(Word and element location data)
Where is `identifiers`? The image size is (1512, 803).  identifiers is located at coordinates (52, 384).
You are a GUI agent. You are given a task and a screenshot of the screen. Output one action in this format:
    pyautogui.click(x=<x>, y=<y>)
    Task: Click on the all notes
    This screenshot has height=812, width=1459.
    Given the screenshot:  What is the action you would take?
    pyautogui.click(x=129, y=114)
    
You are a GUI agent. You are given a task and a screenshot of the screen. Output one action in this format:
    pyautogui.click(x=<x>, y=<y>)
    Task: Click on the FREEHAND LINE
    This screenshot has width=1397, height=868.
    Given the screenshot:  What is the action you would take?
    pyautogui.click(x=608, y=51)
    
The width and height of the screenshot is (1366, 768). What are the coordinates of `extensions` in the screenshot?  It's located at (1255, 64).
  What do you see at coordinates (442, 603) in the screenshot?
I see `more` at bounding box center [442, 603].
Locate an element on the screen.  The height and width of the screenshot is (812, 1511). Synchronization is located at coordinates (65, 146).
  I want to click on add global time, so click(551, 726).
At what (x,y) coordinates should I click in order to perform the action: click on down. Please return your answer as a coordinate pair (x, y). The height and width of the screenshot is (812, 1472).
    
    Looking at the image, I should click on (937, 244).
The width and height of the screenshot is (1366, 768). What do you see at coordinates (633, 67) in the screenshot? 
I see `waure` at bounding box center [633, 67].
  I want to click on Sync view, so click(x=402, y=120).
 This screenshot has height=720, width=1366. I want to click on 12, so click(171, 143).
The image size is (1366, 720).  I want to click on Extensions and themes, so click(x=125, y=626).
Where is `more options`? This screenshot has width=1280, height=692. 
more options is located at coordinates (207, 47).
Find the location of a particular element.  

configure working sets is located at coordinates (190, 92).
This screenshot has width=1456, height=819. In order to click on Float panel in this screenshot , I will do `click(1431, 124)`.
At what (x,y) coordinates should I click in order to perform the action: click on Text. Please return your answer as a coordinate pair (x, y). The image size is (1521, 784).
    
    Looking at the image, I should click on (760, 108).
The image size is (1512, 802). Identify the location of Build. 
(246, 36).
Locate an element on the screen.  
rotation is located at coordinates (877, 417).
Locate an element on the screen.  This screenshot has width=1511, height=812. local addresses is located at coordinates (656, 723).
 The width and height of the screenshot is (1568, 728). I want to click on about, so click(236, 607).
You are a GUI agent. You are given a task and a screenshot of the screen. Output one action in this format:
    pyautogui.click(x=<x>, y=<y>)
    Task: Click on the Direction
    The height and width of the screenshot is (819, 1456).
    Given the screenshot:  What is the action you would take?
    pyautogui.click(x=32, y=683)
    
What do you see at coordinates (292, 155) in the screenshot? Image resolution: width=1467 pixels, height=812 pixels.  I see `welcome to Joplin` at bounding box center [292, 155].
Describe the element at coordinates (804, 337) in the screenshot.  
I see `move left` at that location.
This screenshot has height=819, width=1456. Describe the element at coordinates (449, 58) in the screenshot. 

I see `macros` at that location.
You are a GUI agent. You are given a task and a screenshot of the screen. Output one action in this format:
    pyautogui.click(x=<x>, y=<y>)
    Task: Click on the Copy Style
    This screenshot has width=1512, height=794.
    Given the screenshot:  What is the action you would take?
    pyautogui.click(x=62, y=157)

Instruction. Please retype every line of the listing above without any changes.

Solution to the exercise.
Where is `identifiers`? The image size is (1512, 803).  identifiers is located at coordinates (52, 384).
You are a GUI agent. You are given a task and a screenshot of the screen. Output one action in this format:
    pyautogui.click(x=<x>, y=<y>)
    Task: Click on the all notes
    This screenshot has height=812, width=1459.
    Given the screenshot:  What is the action you would take?
    pyautogui.click(x=129, y=114)
    
You are a GUI agent. You are given a task and a screenshot of the screen. Output one action in this format:
    pyautogui.click(x=<x>, y=<y>)
    Task: Click on the FREEHAND LINE
    This screenshot has width=1397, height=868.
    Given the screenshot:  What is the action you would take?
    pyautogui.click(x=608, y=51)
    
The width and height of the screenshot is (1366, 768). What are the coordinates of `extensions` in the screenshot?  It's located at (1255, 64).
  What do you see at coordinates (442, 603) in the screenshot?
I see `more` at bounding box center [442, 603].
Locate an element on the screen.  The height and width of the screenshot is (812, 1511). Synchronization is located at coordinates (65, 146).
  I want to click on add global time, so click(551, 726).
At what (x,y) coordinates should I click in order to perform the action: click on down. Please return your answer as a coordinate pair (x, y). The height and width of the screenshot is (812, 1472).
    
    Looking at the image, I should click on (937, 244).
The width and height of the screenshot is (1366, 768). What do you see at coordinates (633, 67) in the screenshot? 
I see `waure` at bounding box center [633, 67].
  I want to click on Sync view, so click(x=402, y=120).
 This screenshot has height=720, width=1366. I want to click on 12, so click(171, 143).
The image size is (1366, 720).  I want to click on Extensions and themes, so click(x=125, y=626).
Where is `more options`? This screenshot has width=1280, height=692. 
more options is located at coordinates (207, 47).
Find the location of a particular element.  

configure working sets is located at coordinates (190, 92).
This screenshot has width=1456, height=819. In order to click on Float panel in this screenshot , I will do `click(1431, 124)`.
At what (x,y) coordinates should I click in order to perform the action: click on Text. Please return your answer as a coordinate pair (x, y). The image size is (1521, 784).
    
    Looking at the image, I should click on (760, 108).
The image size is (1512, 802). Identify the location of Build. 
(246, 36).
Locate an element on the screen.  
rotation is located at coordinates (877, 417).
Locate an element on the screen.  This screenshot has width=1511, height=812. local addresses is located at coordinates (656, 723).
 The width and height of the screenshot is (1568, 728). I want to click on about, so click(236, 607).
You are a GUI agent. You are given a task and a screenshot of the screen. Output one action in this format:
    pyautogui.click(x=<x>, y=<y>)
    Task: Click on the Direction
    The height and width of the screenshot is (819, 1456).
    Given the screenshot:  What is the action you would take?
    pyautogui.click(x=32, y=683)
    
What do you see at coordinates (292, 155) in the screenshot? Image resolution: width=1467 pixels, height=812 pixels.  I see `welcome to Joplin` at bounding box center [292, 155].
Describe the element at coordinates (804, 337) in the screenshot.  
I see `move left` at that location.
This screenshot has height=819, width=1456. Describe the element at coordinates (449, 58) in the screenshot. 

I see `macros` at that location.
You are a GUI agent. You are given a task and a screenshot of the screen. Output one action in this format:
    pyautogui.click(x=<x>, y=<y>)
    Task: Click on the Copy Style
    This screenshot has width=1512, height=794.
    Given the screenshot:  What is the action you would take?
    pyautogui.click(x=62, y=157)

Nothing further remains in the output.